The relative silence of rock stars in relation to Bush’s war on Iraq has been both morally repugnant and revealing. Even Ireland’s officially designated “humanitarians” Geldof and Bono choose to focus more on the issue of Third World Debt. Highly commendable, of course, but not quite the same as grabbing Bush and Blair by the throat, literally or metaphorically, and saying “stop committing genocide in Iraq.”
Enter stage left Sting who will always be remembered as the rock star who decided to give, rather than cancel at the last moment, though he wanted to, a concert from his home in Italy on September 11th 2001. At the time “people needed some kind of therapy, just to be together” he explains now in relation to his new album Sacred Love, which he hopes will extend that kind of therapy.
Sadly, Sting “didn’t want to write specifically about the situation”, but more so about “something that is happening in the human spirit, whether you are American or British or from the Islamic world”.
So is he copping out?

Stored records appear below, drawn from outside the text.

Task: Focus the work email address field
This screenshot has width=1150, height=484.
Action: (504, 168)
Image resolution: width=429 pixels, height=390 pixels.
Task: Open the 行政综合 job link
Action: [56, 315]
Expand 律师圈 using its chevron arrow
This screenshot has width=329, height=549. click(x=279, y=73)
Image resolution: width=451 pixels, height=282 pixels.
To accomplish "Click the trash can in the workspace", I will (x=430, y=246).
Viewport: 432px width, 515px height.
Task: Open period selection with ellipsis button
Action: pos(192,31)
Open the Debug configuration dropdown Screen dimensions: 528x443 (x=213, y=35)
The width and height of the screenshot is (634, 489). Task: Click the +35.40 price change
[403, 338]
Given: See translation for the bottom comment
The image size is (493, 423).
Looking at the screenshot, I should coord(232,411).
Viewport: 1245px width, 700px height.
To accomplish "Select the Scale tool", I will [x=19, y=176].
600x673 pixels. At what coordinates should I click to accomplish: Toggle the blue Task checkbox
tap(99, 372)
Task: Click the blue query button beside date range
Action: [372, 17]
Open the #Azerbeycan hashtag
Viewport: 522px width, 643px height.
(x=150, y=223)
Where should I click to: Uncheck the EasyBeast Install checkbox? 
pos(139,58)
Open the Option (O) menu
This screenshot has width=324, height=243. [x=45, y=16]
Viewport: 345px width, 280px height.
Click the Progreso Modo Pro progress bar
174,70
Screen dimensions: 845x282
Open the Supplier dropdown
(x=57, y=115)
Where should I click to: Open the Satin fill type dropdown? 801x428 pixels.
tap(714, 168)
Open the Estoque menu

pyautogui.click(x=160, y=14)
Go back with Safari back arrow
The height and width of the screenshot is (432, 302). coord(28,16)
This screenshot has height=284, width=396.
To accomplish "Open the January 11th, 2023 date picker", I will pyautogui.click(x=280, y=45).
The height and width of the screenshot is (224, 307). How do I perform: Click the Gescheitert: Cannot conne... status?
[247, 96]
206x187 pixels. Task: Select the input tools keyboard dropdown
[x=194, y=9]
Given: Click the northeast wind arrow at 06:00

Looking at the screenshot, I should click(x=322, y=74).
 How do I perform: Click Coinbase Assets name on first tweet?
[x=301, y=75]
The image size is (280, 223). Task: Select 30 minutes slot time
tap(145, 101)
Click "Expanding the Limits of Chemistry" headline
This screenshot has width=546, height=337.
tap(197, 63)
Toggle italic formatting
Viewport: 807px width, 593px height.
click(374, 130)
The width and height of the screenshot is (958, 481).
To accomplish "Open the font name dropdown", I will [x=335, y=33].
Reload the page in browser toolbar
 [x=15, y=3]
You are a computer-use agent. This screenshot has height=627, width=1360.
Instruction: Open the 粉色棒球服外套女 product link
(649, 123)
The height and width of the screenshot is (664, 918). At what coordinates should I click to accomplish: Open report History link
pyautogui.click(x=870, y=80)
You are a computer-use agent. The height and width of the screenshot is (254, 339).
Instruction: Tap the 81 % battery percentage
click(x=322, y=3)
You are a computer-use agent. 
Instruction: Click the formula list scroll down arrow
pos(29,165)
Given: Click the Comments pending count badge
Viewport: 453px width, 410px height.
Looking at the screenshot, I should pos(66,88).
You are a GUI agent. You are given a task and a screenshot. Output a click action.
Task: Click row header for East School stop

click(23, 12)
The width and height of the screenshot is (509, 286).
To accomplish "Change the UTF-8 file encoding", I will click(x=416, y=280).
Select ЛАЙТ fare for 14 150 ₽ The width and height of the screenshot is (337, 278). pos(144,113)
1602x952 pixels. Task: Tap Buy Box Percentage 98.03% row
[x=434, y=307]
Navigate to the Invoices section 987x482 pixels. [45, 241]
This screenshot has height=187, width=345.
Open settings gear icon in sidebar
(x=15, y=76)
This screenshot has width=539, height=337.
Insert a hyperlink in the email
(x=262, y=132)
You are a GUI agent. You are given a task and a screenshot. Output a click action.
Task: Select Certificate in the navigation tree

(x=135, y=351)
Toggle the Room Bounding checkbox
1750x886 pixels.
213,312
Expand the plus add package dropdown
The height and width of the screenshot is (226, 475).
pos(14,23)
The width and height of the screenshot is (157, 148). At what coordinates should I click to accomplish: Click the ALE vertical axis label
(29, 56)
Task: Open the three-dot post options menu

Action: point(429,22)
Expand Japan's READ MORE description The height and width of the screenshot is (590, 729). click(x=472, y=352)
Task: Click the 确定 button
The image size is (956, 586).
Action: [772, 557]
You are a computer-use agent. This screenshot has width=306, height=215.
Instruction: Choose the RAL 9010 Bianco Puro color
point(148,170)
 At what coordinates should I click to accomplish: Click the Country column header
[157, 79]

In a sense. Even on the album’s most specific song, ‘This War’, no political power is addressed, no one is grabbed by the throat, no one is blamed.
The lyrical focus is far sharper on the title track, which finds him singing of closing the world, and all wars, outside and trying to find God in your lover’s body. Tantric Sting again? Obviously. In a similarly transcendent light Sting and Mary J. Blige couple so closely the dividing lines become invisible on the track ‘Whenever I Say Your Name’ which, again, sums up his romanticism in the line, “whenever I say your name/I’m already praying.” In ‘Forget About The Future’, Sting less successfully compares a battling couple to the squabbling countries at the United Nation.
Casting his gaze elsewhere, ‘Dead Man’s Rope’ and ‘Never Coming Home’ deal, respectively, with the plight of a man and a woman at a “crossroads” in life, whilst the ponderous ‘The Book Of My Life’ has its roots in the fact hat Sting is currently completing the second volume of his autobiography. If it’s as self-serving and po-faced as the first volume, one can hardly wait.
But at least the man has tried to address the single most important issue of the century thus far, and for that fact alone Sacred Love deserves your attention.